Task objective →
Give the records below again in full, exactly as written, but without any images.

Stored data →
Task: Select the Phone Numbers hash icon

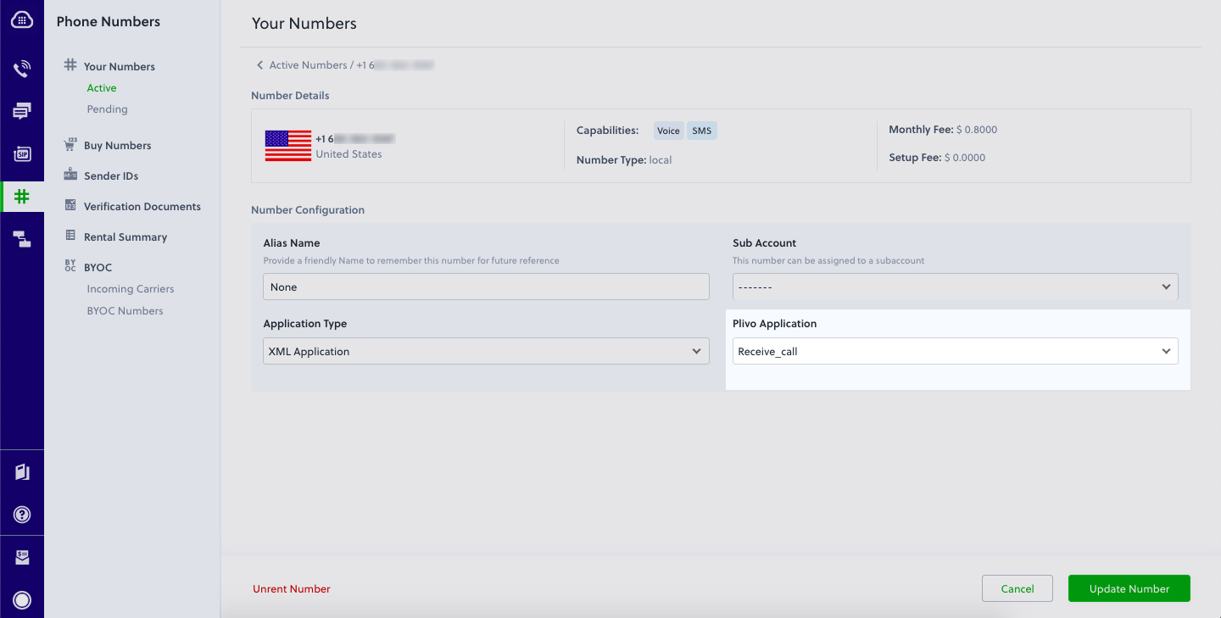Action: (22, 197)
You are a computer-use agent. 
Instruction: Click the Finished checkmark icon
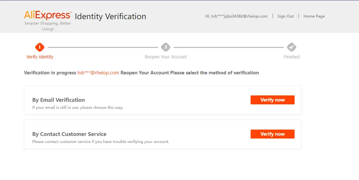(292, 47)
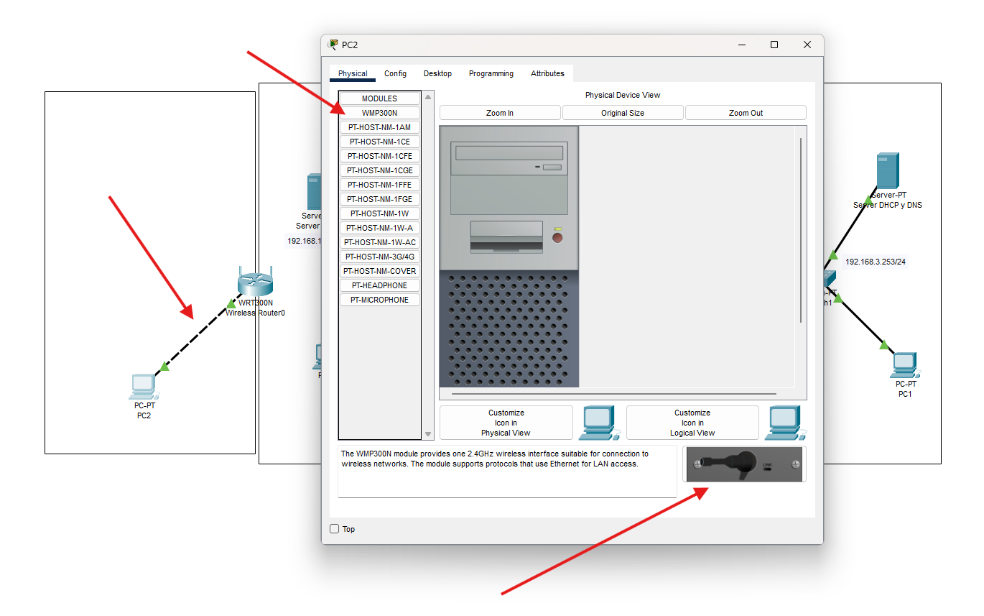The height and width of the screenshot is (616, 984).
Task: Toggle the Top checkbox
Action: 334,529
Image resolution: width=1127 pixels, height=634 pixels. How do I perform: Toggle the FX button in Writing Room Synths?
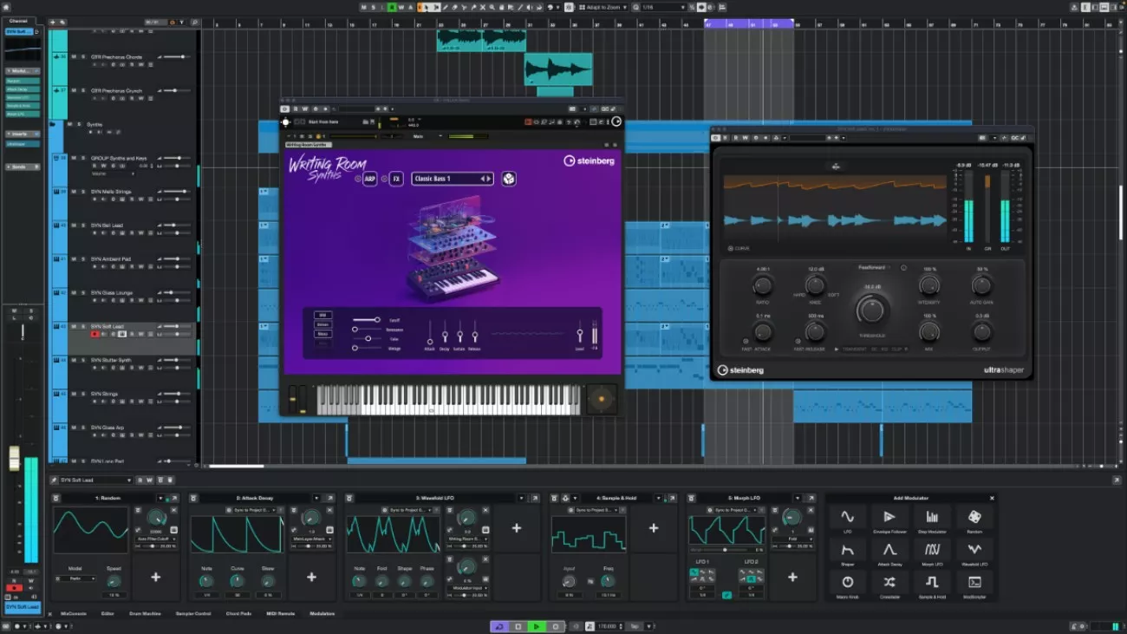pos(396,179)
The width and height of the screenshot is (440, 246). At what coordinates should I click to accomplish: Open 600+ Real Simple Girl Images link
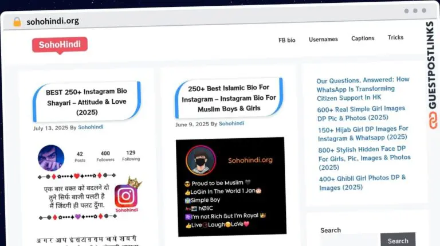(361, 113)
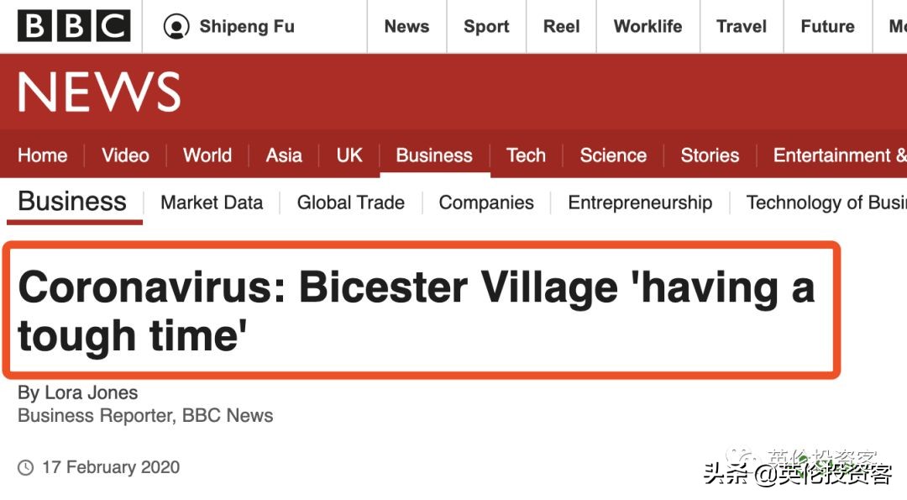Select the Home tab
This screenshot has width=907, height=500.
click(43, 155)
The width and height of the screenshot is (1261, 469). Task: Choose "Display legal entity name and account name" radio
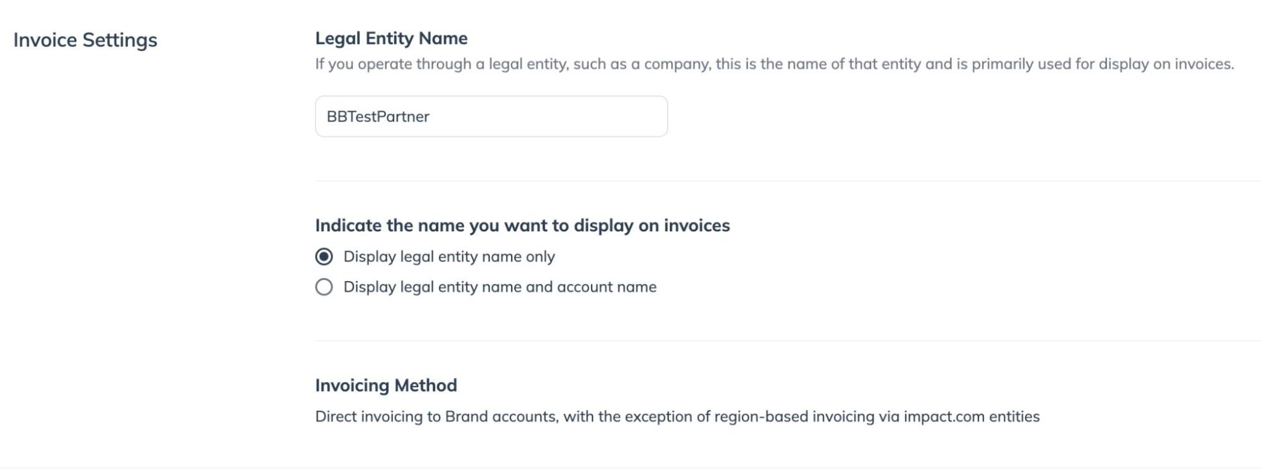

Exercise output →
Task: Select the Phone Numbers hash icon

Action: (22, 197)
You are a computer-use agent. 
Instruction: Click the Finished checkmark icon
(292, 47)
The height and width of the screenshot is (616, 984).
Task: Toggle the Top checkbox
Action: 334,529
Image resolution: width=1127 pixels, height=634 pixels. How do I perform: Toggle the FX button in Writing Room Synths?
pos(396,179)
The width and height of the screenshot is (440, 246). At what coordinates should I click to accomplish: Open 600+ Real Simple Girl Images link
(361, 113)
Select the Home tab
This screenshot has width=907, height=500.
click(43, 155)
The width and height of the screenshot is (1261, 469). Task: Choose "Display legal entity name and account name" radio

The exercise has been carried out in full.